Archive for October, 2007

A String of Pearls 83

Friday, October 12th, 2007

The following ideas have helped me.

-George drives George crazy. I cannot blame any one else. All other people ever do is reveal my hidden craziness.

-The always present dark side of my people pleasing is my resentment.

-If I meditate without following up with obedience, I end up with spiritual pride. If I try to obey without the power meditation brings to me, I end up with legalism. That is why I love the wisdom of the 11th step.

-Faith is a time word. If I have faith, I know that my good deeds will bring positive results, even if the results do not mature for 200 years.

-Retreat is wonderful and a necessary part of me taking care of myself. However, to me, isolation always self-destructive.

-The question I need to ask myself is not “What action will make me comfortable?” If what I want is fullness of life, the appropriate question is “What is the most alive thing I can do at this moment?”

-Suppression of my sexuality is never healthy for me.

-One of the most wonderful discoveries I have recently made is that my Higher Power loves the idea of me being completely fulfilled sexually.

-I give up trying to resolve myself into healthy eating. I need to ask for Higher Power help all day each day.

-My life is only unmanageable to me. It is fully manageable by a partnership between my Higher Power and me. God provides the power when I am ready to grow.

Thoughts on National Boundaries

Wednesday, October 10th, 2007

If I draw a line across a map of California, all I would have is some ink spread in a long, narrow mark on a piece of paper. It would mean nothing to anyone, including me.I have long felt that the ink line on the Map of the U.S. and Mexico representing the border, has about as much meaning to the Kingdom of God as my line on the map of California.

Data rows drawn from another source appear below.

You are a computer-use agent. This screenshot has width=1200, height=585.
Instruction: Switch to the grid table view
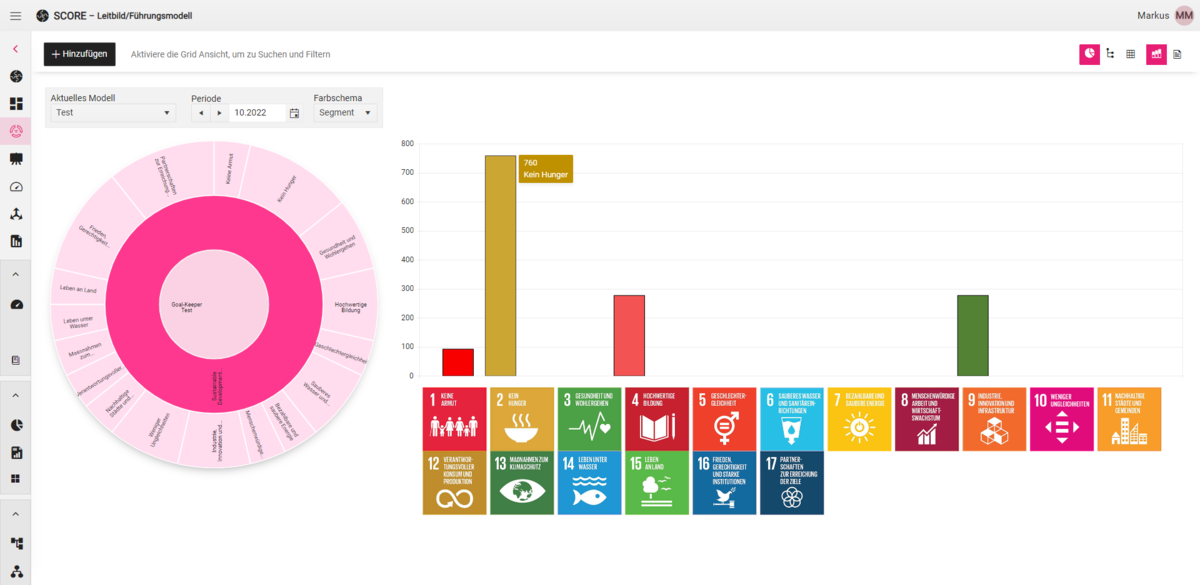[1131, 54]
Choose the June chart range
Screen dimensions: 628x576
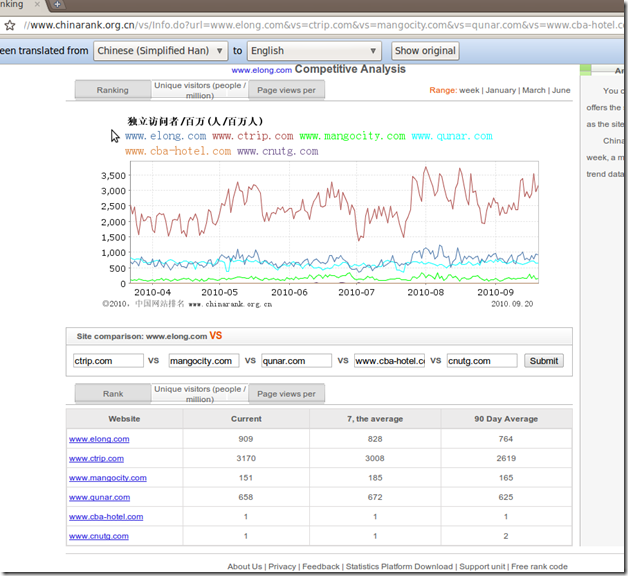coord(561,90)
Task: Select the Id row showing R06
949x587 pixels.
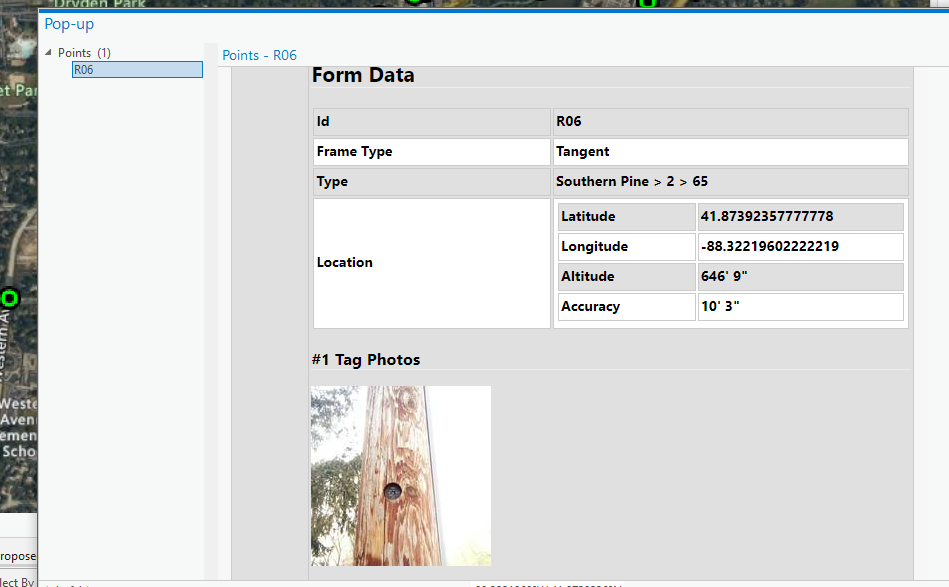Action: click(x=730, y=121)
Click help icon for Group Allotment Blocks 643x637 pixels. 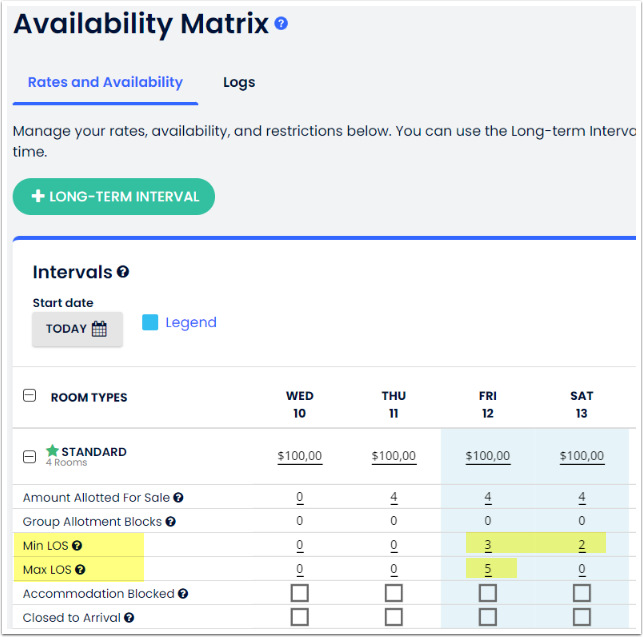pyautogui.click(x=170, y=521)
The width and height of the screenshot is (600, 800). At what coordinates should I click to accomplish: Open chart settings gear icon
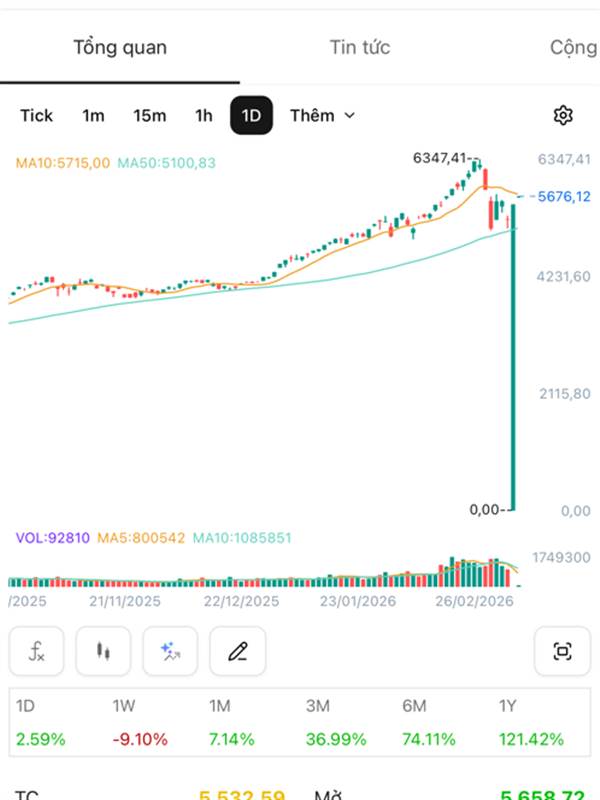[563, 115]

The brotherhood of man is no longer a religious or philosophical abstraction. It has become a political, social and spiritual necessity. We will have to actualize the concept, The Brotherood of Man, if mankind has any hope for a decent future,

A String of Pearls 82

Wednesday, October 10th, 2007

The following ideas have helped me.

-The price I pay for the privilege I have of living in this incredibly enjoyable world, is the work I have to do to make the bad stuff work for me.

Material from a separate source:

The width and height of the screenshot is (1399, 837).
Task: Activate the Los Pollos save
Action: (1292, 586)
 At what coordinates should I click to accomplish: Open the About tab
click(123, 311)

-I am in the world to care, not to cure.

-There is a difference between being childlike and being childish.

-In childhood, there here is a difference between responsibility and maturity. The fact that I carried huge responsibilities as a boy, inhibited my normal maturation process.

-There is a difference between between being judgemental and having good judgement.

-When I am anxious, the thoughts I hear at a meeting are healthier than the thoughts circling in my head.

-Since God created the material world and the spiritual world, God is neither material or spiritual and above both. That suggests that we can be above both the spiritual and material world. We can be godly. The way godliness works out for me, is the 11th step.

-When I am with my three year old Granddaughter, the first thing she usually says is,”Let’s have fun”!                                                                                                                                               That sounds like a very powerful life goal for me.

-”I am stuck” is both untrue and damaging for me. I always have alternatives.

-Saying, “I am stuck” tells me I am not living one day at a time. I have no idea what tomorrow will bring. If I live the spiritual life consistently, I could be living in London next year for all I know.